The tone shifts quickly—from helpless surrender at the start to wounded jealousy in the middle, and finally to sharp, almost catty contempt at the end. Sappho isn’t crying; she’s feeling the sting and isn’t afraid to show it. Beneath her sarcastic remarks about Andromeda's clothes lies genuine pain, yet Sappho maintains her composure by directing her hurt into a biting comment. The overall vibe is intimate and raw, like eavesdropping on someone struggling to hold it together while clearly unraveling.

Symbols & metaphors

  • Eros as a creeping creature (*orpeton*)By referring to Eros as a crawling, creeping thing instead of a beautiful god, Sappho removes the allure from desire. It becomes something that seeps beneath the skin, something you can't easily shake off. This image conveys how desire can feel involuntary and a bit shameful.
  • Bittersweet (*glykypikron*)This compound word — which seems to have been created by Sappho — captures the entire emotional essence of the poem in just one term. Love is both sweet and bitter, intertwined. It's not a sequence of feelings; rather, they coexist at the same time, and that’s what makes it so unbearable.
  • The rough country dress (*agriôtin stolên*)Andromeda's clothing is far from a neutral detail. In Sappho's world, what one wears indicates education, refinement, and membership in a cultured circle. By focusing on Andromeda's rustic attire and her inability to wear it properly, Sappho suggests that Atthis has traded sophistication and grace for someone unworthy. The dress symbolizes everything Sappho believes Andromeda is missing.
  • Limb-loosening (*lysimelês*)This description of Eros highlights how desire can physically overwhelm a person — their knees weaken, and their body stops following their mind. It depicts love not as an uplifting experience but rather as a form of surrender, setting the emotional tone of the poem right from the opening line.

Historical context

Sappho lived on the island of Lesbos in the late seventh and early sixth centuries BCE. She was part of a community of women, likely a *thiasos*, formed around shared religious, artistic, and social activities, and her poetry emerged from those connections. Names like Atthis and Andromeda appear frequently in Sappho's surviving fragments, indicating complex relationships among these women.

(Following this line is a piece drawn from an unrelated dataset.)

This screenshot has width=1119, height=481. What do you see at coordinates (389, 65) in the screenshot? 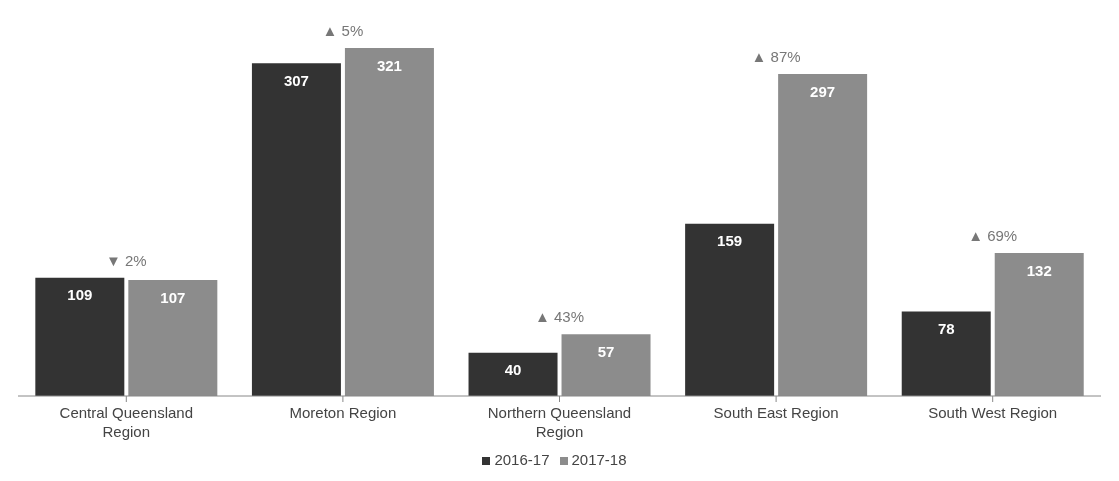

This poem is a reconstruction made from two different fragments found in Hephaestion's *Enchiridion de metris et poemate*, a Greek handbook on meter. Combining fragments was a common practice among later editors who aimed to piece together coherent poems from various quotes. The Sapphic stanza — consisting of three longer lines followed by a shorter fourth — is the metrical form that Sappho popularized, influencing lyric poetry not only in Latin (where Horace extensively used it) but also far beyond.

FAQ

Both are women mentioned in various pieces of Sappho's poetry. Atthis seems to have been someone Sappho cared for deeply and had a complex, tumultuous relationship with. Andromeda appears as a rival — someone who led a competing group of women on Lesbos and whom Sappho criticizes in several of her poems. They were real historical figures, but we know very little about them beyond what Sappho’s verses reveal.